A day in the Life

Dr Sarah Redvers is one of team of Forensic Physicians who provide medical examinations to people who have experienced rape or sexual assault.

We asked Sarah to give us an insight into her role and what a typical day working at St Mary’s SARC might comprise.

“I currently work at St Mary’s Sexual Assault Referral Centre (SARC), working every Friday (9am-5pm), and one night a week on- call from home (7pm-8am), assessing men, women and children where there is an allegation of rape or sexual assault.

Most of St Mary’s cases are referred by Greater Manchester Police, but adults can self-refer if they don’t want to involve police at the time of the assault. Examinations usually take place at the SARC, but can occasionally be ‘off-site’ – for example nursing homes, hospitals, prisons – which makes for an adventure for the on-call team!

As well as providing forensic-medical examinations my duties include advising the police about appropriate forensic sampling, need for emergency contraception, STI prophylaxis and screening. I often get phone calls from A&E staff, GPs, nurses, or social workers in need of advice about a case they are dealing with.

Witness statements are required for some of the cases I’ve seen and, very occasionally, attendance at Crown Court to explain examination findings in simple terms to a lay jury.
I enjoy the monthly SARC Peer Review meetings, which usually feature some healthy discussion of any interesting or problem cases, and is a great opportunity to catch up socially with the rest of the team.

At the start of a typical evening on-call, I ring the Force Duty Officer to see if there are any cases pending, and as seems to be the rule these days, there are two cases waiting. Both are police cases so I take the details, decide which order they should be seen in, and arrange times to meet at the centre. A typical case takes 2-3 hours, and I start at 7pm.
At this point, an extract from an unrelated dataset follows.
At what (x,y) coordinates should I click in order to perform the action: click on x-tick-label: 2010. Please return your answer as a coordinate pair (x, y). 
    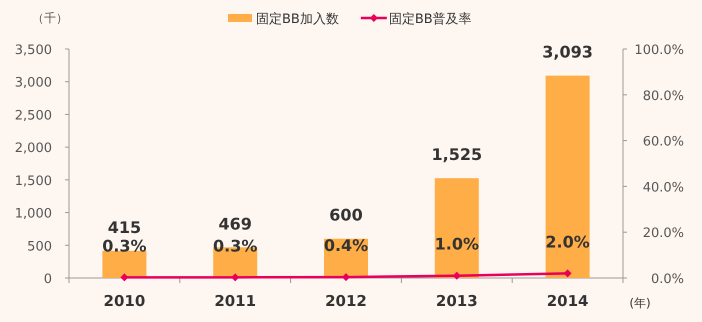
    Looking at the image, I should click on (125, 301).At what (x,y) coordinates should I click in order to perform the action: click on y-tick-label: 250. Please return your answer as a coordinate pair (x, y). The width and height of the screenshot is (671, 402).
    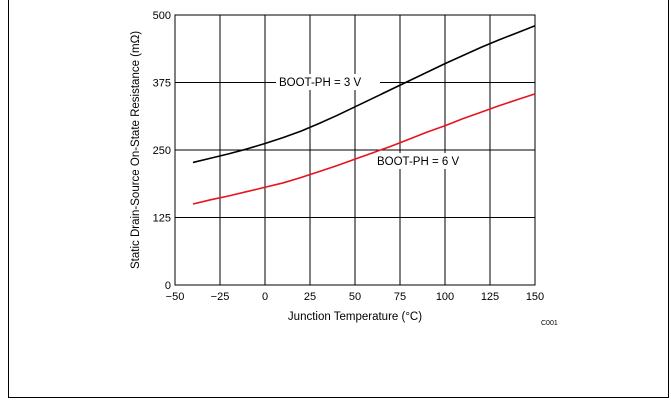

The first case is a three-year-old girl, who returned from nursery with blood on her knickers yesterday, and wouldn’t let her mother wash her or look down below because it was too sore. The mother had contacted the GP who, after being unable to examine the child, referred the matter to the police and social services in view of the absence of a satisfactory explanation for the child’s presentation and concerns about possible sexual abuse. Despite a police investigation, no explanation was forthcoming, and I agreed an examination was required as soon as practicable.

At the SARC the crisis worker, the girl’s mother and I tried in vain to persuade our wilful three- year-old to be examined. So, once satisfied there were no child protection issues, the family returned home, and I liaised with the on-call surgical team arranging an examination under anaesthesia for the following morning. I handed the case over to my colleague who would be doing the hymenal examination and forensic swabbing in theatre.
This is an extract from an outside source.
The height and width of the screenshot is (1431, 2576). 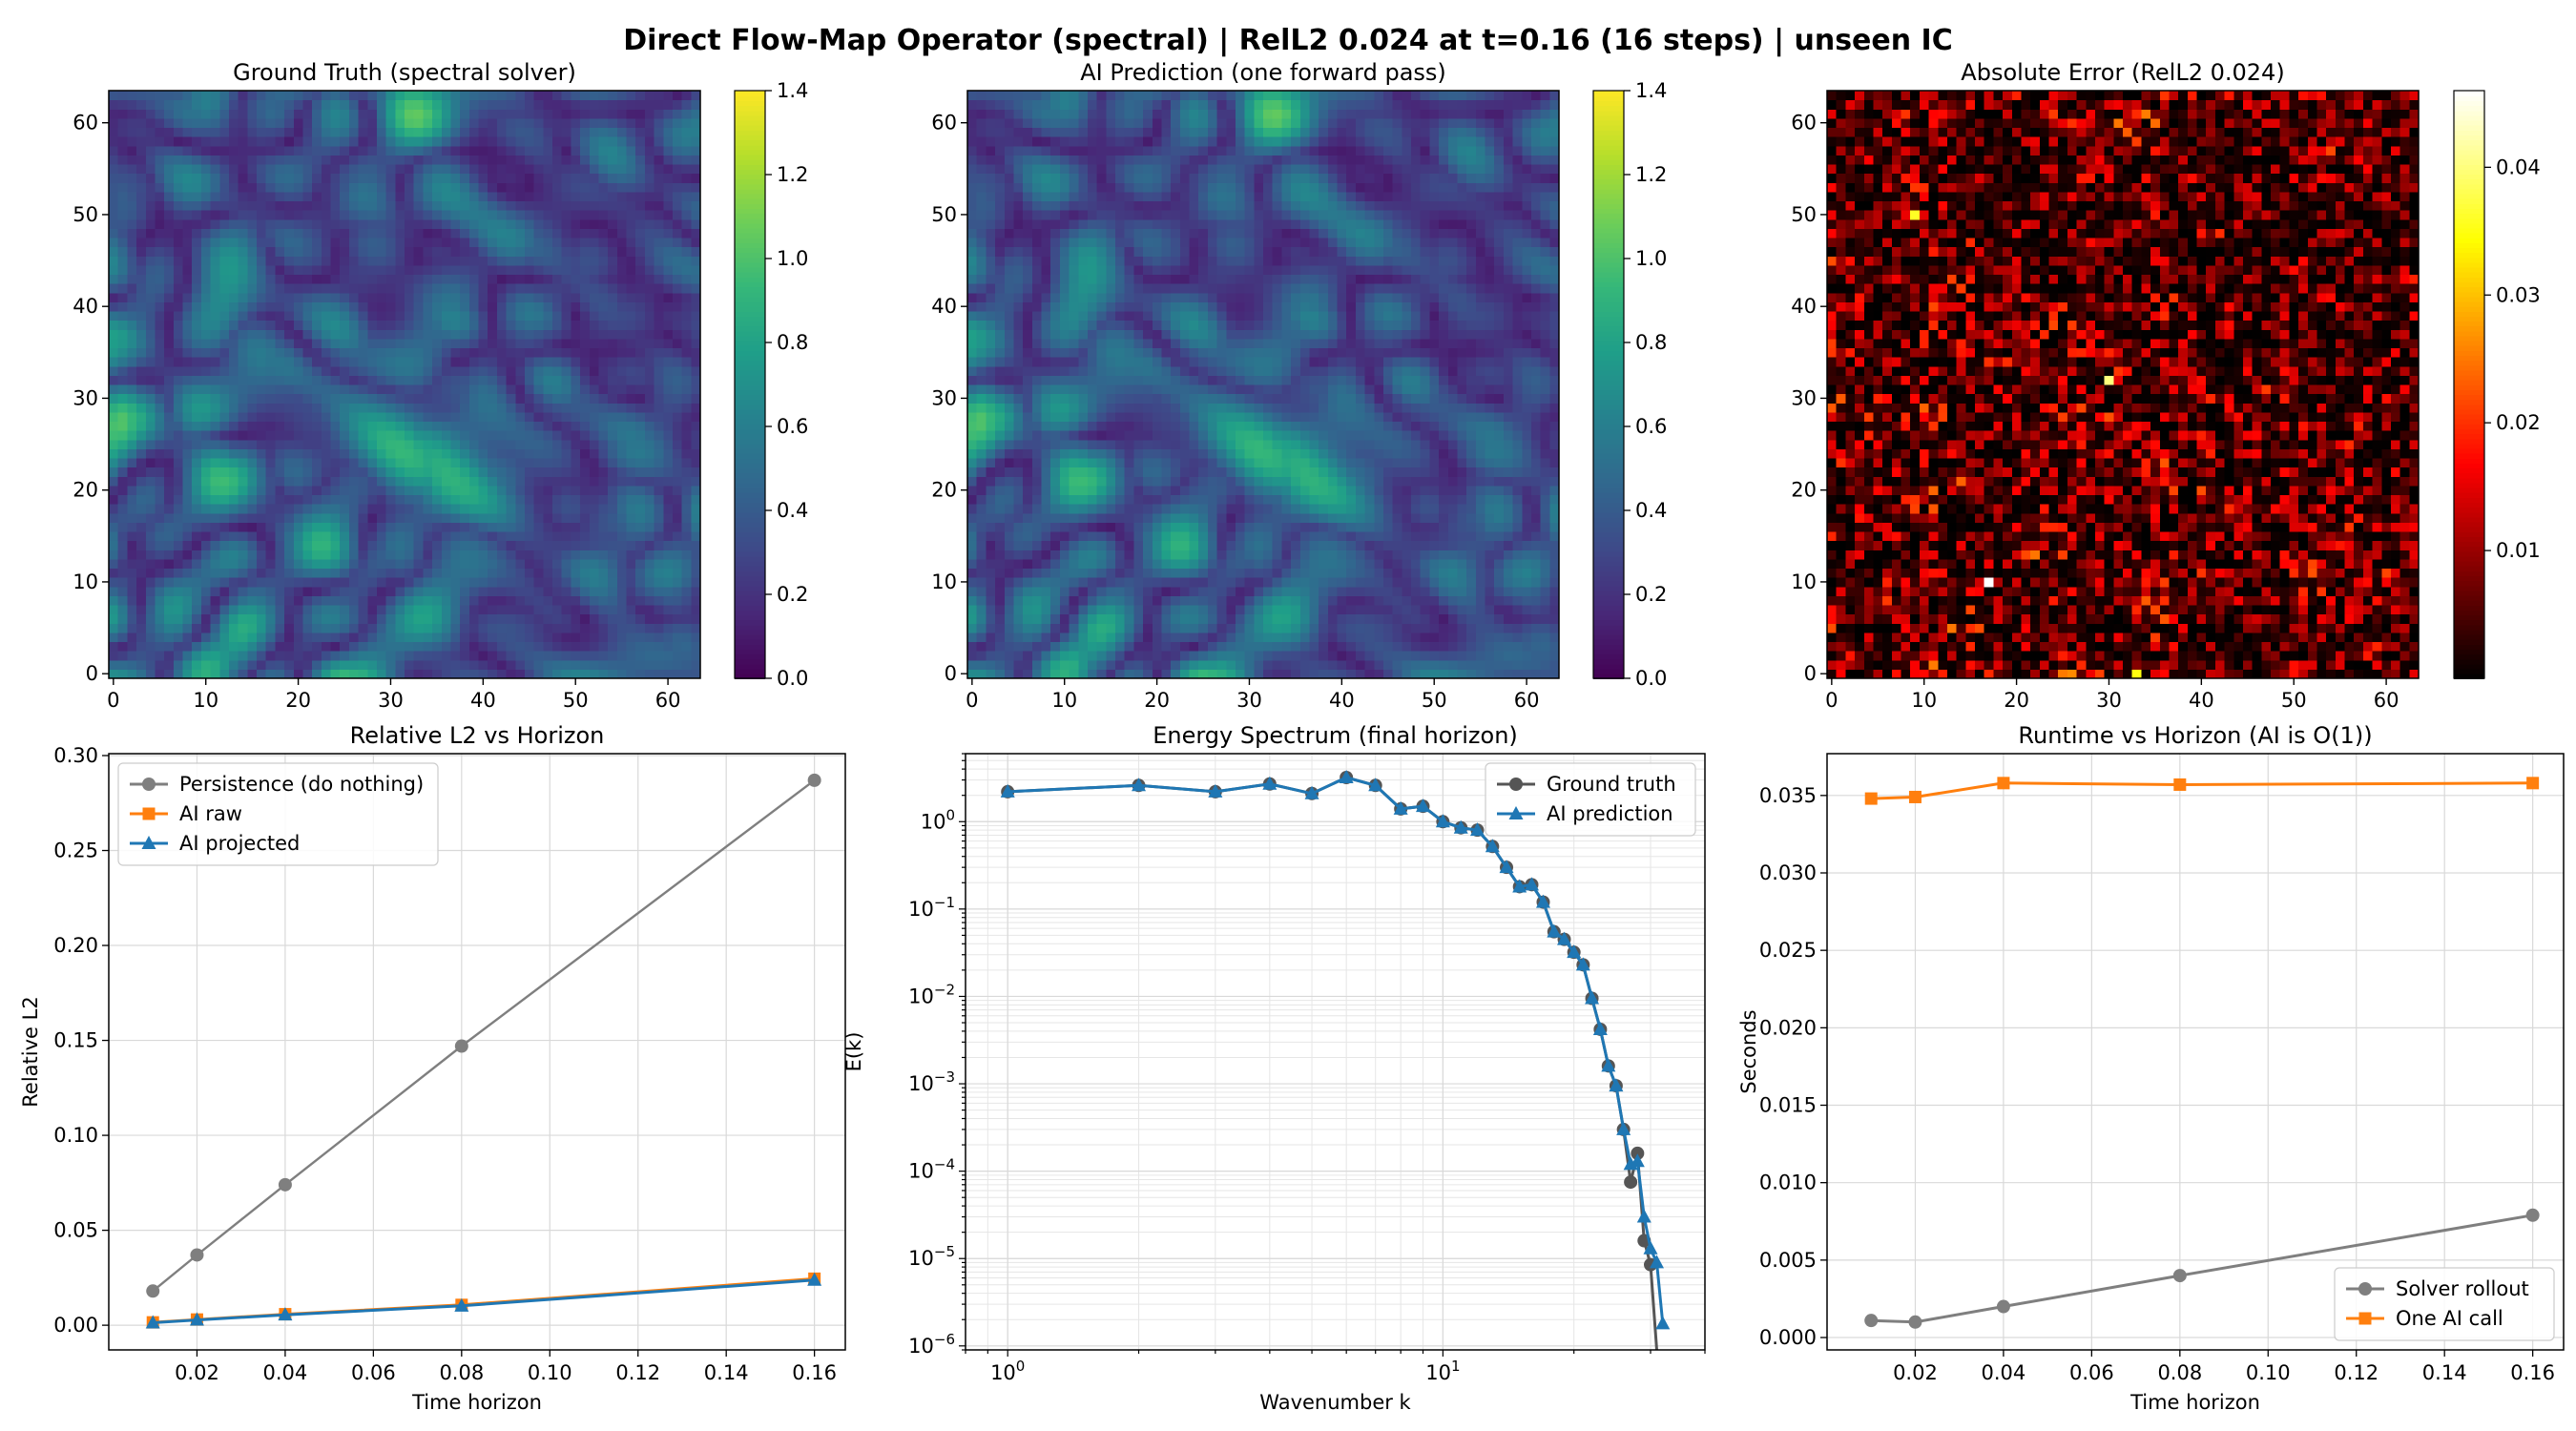 I want to click on y-tick-label: 30, so click(x=85, y=398).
The second case is a vulnerable 23-year-old woman who had stayed over after a friend’s house party the previous night, and woke to find an unknown male having vaginal sex with her. On arrival at the SARC, she was quiet and tearful.

With invaluable support from the crisis worker, the complainant felt able to allow me to do a top- to-toe bodily examination and a genital examination for documentation of injuries and collection of relevant swabs. She also gave a urine and blood sample (for toxicology), before showering and waiting for me to hand over the forensic evidence and summary of findings to the officer.

Noting her history of depression and self-inflicted injuries during the forensic medical, a mental state examination was useful in exploring her risk of harm before she left the centre. I get to spend much more time with one patient than I do in general practice, never rushed but always working at their pace.

I made mental health and G.U.M. follow-up arrangements, and checked there were no other cases in the pipeline before leaving the centre just after midnight.
On my drive home I reflected that the 23-year-old appeared much calmer and less tearful on leaving the SARC, than when she had arrived 3 hours earlier.

Whatever the outcome of the police investigation, enabling patients to regain autonomy and dignity at a time of crisis is important work that will affect how they recover from their ordeal.

I find working in this fascinating area of clinical forensic medicine very rewarding. With the formation of the Faculty of Forensic and Legal Medicine and the swiftly increasing number of SARCs nationally, sexual offences medicine is a blossoming specialty. Doctors from many different career paths are ideally placed to get involved . . . four years later, I’m still hooked.”